> [Task input]
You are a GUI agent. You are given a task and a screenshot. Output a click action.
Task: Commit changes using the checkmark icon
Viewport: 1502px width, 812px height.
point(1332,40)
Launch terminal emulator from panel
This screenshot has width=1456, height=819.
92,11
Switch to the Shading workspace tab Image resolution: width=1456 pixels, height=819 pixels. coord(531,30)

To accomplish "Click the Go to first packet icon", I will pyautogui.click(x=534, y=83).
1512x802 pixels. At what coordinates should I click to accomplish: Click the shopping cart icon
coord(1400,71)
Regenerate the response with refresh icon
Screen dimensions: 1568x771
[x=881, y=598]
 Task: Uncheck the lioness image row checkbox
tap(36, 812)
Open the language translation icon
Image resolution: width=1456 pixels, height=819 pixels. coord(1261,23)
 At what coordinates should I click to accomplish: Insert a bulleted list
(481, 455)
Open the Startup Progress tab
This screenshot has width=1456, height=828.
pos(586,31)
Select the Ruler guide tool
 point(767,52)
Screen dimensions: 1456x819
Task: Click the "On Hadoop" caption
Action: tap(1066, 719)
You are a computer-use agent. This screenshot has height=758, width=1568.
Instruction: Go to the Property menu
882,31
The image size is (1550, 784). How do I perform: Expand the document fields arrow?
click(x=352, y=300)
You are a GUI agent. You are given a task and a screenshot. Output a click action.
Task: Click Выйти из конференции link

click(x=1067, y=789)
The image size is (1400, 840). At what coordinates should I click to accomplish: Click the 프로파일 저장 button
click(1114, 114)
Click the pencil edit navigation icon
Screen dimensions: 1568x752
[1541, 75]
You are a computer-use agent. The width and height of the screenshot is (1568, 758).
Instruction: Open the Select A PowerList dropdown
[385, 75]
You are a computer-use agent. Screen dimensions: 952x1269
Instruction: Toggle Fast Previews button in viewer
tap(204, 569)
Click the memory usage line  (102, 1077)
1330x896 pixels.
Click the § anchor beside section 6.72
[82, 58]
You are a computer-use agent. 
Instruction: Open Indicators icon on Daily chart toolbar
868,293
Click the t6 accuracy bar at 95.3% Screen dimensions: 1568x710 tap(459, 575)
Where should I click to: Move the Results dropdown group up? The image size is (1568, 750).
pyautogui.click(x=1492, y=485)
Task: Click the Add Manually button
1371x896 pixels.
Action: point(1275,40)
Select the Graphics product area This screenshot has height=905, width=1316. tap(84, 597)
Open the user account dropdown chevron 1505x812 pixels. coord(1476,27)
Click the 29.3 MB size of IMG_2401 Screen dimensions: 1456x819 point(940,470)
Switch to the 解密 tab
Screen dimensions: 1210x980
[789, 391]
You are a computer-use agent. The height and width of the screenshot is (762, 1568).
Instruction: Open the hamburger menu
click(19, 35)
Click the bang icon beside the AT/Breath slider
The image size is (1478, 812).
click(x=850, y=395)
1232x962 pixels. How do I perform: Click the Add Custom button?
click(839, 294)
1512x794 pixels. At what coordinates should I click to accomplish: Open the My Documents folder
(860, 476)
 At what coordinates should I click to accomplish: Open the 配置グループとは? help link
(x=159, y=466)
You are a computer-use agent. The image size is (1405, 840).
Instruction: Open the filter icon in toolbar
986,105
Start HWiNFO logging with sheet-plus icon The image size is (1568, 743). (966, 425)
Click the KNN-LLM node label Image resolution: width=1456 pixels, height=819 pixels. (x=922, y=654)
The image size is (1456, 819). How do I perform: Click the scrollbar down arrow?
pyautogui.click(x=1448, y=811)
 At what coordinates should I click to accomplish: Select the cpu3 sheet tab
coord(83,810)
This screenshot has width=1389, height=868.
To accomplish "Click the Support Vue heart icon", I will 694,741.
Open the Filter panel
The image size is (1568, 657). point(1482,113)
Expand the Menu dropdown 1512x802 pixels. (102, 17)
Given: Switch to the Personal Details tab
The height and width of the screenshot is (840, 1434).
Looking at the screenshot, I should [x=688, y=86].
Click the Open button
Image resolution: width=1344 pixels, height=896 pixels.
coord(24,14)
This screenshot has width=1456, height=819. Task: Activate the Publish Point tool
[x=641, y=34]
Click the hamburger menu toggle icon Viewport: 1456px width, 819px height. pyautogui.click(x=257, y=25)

> [Required work] Your output should be the lines from the one with "Given: Switch to the Personal Details tab" through the end of the records above, copied exactly.

> [Solution to the exercise]
Given: Switch to the Personal Details tab
The height and width of the screenshot is (840, 1434).
Looking at the screenshot, I should [x=688, y=86].
Click the Open button
Image resolution: width=1344 pixels, height=896 pixels.
coord(24,14)
This screenshot has width=1456, height=819. Task: Activate the Publish Point tool
[x=641, y=34]
Click the hamburger menu toggle icon Viewport: 1456px width, 819px height. pyautogui.click(x=257, y=25)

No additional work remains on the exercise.